New Zealand-based Australian sculptor

Michele Beevors (born 1964) is an Australian sculptor based in Dunedin, New Zealand. She is the head of the Sculpture Department at Otago Polytechnic's School of Arts.

==Life and career==
Michele Beevors was born in Sydney, Australia, in 1964. She received a Bachelor of Visual Art in 1987 and a Graduate Diploma in 1988 from Sydney's City Art Institute. In 1993 she obtained a Master of Arts from the Australian National University. She then studied abroad, completing a Master of Fine Arts at Columbia University, New York, in 1997. In 2000, Beevors began lecturing in art history and sculpture at a tertiary education college in Campbelltown, New South Wales. In 2004 she began lecturing in sculpture at Otago Polytechnic in Dunedin, New Zealand, later becoming Head of Sculpture in 2012.

==Works==
Beevors often explores complicated themes in her large-scale sculptural works. Psycho Killer and Friends (2004) depicts Mickey Mouse, Goofy, and Pluto armed with guns and grenades as a comment on American colonialism and foreign policy, while debbydoesdisney explores and comments on modern ideas of femininity and consumerism through large fibreglass sculptures of Disney princesses.
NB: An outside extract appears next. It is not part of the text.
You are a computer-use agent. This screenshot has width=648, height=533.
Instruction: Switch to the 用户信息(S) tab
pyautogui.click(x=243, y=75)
Her later works consist of life-sized knitted skeletons of various animals including frogs, snakes, elephants, and giraffes. The Wreck of Hope and Anatomy Lessons explore the complicated relationships between humans and the natural world, protesting their treatment and the threat of widespread extinctions. Beevors describes these works as an act of mourning for the animals depicted. The choice of medium, knitting, feeds into this concept, as Beevors says that knitting is linked to mourning as a "comforting thing" to be given.